Metodistas enfrentam a igreja e a Justiça e protestam há mais de 15 anos no centro de Passo Fundo
Há 15 anos, em Passo Fundo, um grupo de cristãos metodistas enfrenta uma luta contra a própria igreja, movidos pela contrariedade a algumas doutrinas defendidas por ela. Liderado por Carlos Alberto Goulart, o movimento iniciou quando uma pastora foi nomeada para trabalhar na capela Santa Marta, congregação da Igreja Metodista frequentada pelo grupo, por serem contra a pregação feita por mulheres.
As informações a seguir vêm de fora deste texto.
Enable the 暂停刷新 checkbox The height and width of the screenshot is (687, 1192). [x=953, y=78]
A congregação foi fechada e o grupo migrou para a igreja central, onde passou a contestar outras doutrinas de costume dos metodistas. De acordo com Carlos Alberto, a ideia era adequar a forma de atuação da igreja conforme a bíblia.
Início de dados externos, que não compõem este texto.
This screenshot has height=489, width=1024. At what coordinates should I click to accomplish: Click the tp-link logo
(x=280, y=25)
Dentro da Igreja, os questionamentos do grupo continuaram. Um pedido de reconciliação foi feito pelo pastor da instituição, porém negado pelo líder do grupo. Excluído pela Assembleia, Goulart manteve o movimento na porta da Igreja. Uma ação judicial, movida pela Igreja, obriga o grupo a manter uma distância mínima de 100 metros.
Para Carlos Alberto, foi uma violação de direitos por parte da justiça. Por isso, atualmente, o movimento está mais voltado contra o Fórum e o Ministério Público, do que com a própria Igreja.
Desde então, faça chuva ou faça sol, eles que foram impedidos pela Justiça de protestar na frente do templo, vão até a esquina das ruas General Neto e Avenida Brasil, todos os domingos e realizam suas manifestações. Muitos começaram acompanhado os pais e hoje, adultos, continuam defendendo suas convicções.